*TEXT SHOWN*:
——————

From aec4724e2fd302e31cf1214432d9c1a9984014c0 Mon Sep 17 00:00:00 2001
From: =?UTF-8?q?Lera=20Elvo=C3=A9?= <yagich@poto.cafe>
Date: Fri, 15 Aug 2025 23:45:23 +0300
Subject: [PATCH] restore shadowban functionality to mods

---
 app/models.py       | 3 +++
 app/routes/users.py | 4 ++--
 2 files changed, 5 insertions(+), 2 deletions(-)

diff --git a/app/models.py b/app/models.py
index 1d7297d..f985636 100644
--- a/app/models.py
+++ b/app/models.py
@@ -18,6 +18,9 @@ class Users(Model):
     def is_mod(self):
         return self.permission >= PermissionLevel.MODERATOR.value
 
+    def is_mod_only(self):
+        return self.permission == PermissionLevel.MODERATOR.value
+
     def is_admin(self):
         return self.permission == PermissionLevel.ADMIN.value
 
diff --git a/app/routes/users.py b/app/routes/users.py
index 37f071d..2adddf0 100644
--- a/app/routes/users.py
+++ b/app/routes/users.py
@@ -448,12 +448,12 @@ def demod_user(user_id):
 
 @bp.post("/guest_user/<user_id>")

——————

*TASK INSTRUCTIONS*:
**a.** Using the shadowban patch, state whether each statement below agrees with it: (i) the patch touches two files; (ii) the new is_mod_only method returns true for any permission at or above the moderator level; (iii) the patch is dated August 15, 2025. Answer each with yes or no and quote the words of the patch that settle it.
**b.** Continue the shadowban patch after its last line.

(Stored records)
——————

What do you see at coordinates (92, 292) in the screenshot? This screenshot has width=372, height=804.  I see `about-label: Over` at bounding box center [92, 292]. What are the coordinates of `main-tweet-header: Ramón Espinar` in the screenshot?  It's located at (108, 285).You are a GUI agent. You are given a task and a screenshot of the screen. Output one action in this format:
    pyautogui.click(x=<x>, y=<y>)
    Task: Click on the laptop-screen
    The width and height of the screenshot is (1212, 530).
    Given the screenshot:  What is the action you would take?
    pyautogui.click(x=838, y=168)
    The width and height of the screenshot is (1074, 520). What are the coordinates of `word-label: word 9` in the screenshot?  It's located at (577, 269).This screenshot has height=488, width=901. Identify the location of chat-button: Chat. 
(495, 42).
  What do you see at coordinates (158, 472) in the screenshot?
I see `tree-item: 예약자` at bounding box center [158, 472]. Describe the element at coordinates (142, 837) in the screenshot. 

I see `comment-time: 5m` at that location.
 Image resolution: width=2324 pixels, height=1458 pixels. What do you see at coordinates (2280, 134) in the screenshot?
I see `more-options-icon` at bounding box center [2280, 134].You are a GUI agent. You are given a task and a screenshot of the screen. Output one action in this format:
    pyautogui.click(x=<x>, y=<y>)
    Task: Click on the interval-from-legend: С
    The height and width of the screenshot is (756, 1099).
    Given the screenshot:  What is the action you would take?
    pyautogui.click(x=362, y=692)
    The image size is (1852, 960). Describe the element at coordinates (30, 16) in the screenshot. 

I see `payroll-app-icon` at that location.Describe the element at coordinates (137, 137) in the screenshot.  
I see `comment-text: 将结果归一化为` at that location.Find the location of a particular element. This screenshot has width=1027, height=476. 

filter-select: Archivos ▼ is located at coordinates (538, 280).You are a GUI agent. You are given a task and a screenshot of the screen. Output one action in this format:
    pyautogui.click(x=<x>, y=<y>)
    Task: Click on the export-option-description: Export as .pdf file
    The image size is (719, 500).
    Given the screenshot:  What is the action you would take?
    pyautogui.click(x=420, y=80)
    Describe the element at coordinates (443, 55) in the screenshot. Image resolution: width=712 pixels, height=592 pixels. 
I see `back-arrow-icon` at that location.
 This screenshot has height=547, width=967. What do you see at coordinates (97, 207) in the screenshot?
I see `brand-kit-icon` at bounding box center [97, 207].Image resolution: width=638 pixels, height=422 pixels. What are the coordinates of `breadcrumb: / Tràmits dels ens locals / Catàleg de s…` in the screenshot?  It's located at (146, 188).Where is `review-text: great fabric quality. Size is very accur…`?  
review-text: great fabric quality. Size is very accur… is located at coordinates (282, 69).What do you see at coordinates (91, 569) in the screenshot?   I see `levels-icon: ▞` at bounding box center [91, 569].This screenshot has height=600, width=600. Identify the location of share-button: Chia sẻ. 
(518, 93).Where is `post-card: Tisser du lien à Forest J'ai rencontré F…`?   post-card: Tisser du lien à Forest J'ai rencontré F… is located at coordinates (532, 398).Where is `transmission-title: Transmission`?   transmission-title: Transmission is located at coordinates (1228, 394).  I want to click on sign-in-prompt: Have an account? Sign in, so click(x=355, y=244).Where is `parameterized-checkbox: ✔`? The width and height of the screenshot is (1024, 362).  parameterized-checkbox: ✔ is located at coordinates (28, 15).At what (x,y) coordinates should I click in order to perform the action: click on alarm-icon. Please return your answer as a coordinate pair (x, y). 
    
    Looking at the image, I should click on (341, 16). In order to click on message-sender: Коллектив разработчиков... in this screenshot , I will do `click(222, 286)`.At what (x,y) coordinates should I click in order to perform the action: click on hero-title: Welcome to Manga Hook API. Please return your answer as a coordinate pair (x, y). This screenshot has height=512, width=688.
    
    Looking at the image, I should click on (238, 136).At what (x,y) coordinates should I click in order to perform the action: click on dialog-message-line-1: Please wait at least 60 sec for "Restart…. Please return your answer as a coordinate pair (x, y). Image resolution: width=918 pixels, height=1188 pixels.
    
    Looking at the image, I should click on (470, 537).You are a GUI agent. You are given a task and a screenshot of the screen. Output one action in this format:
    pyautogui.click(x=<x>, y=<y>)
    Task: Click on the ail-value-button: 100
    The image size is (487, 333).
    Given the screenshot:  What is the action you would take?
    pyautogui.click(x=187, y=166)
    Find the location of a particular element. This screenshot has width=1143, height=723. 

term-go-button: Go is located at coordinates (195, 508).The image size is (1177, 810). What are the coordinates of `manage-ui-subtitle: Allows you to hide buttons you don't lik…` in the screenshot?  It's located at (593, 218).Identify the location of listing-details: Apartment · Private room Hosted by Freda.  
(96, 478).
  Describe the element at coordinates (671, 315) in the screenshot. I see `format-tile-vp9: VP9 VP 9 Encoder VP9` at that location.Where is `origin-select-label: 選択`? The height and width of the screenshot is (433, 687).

——————

*WRITTEN RESPONSES*:
**a.**
(i) Yes: "2 files changed, 5 insertions(+), 2 deletions(-)"
(ii) No: "return self.permission == PermissionLevel.MODERATOR.value"
(iii) Yes: "Date: Fri, 15 Aug 2025 23:45:23 +0300"

**b.**
 @login_required
-@admin_only("topics.all_topics")
+@mod_only("topics.all_topics")
 def guest_user(user_id):
     target_user = Users.find({"id": user_id})
     if not target_user:
         return redirect(url_for('.all_topics'))
-    if target_user.is_mod():
+    if get_active_user().is_mod_only() and target_user.is_mod():
         return redirect(url_for('.page', username=target_user.username))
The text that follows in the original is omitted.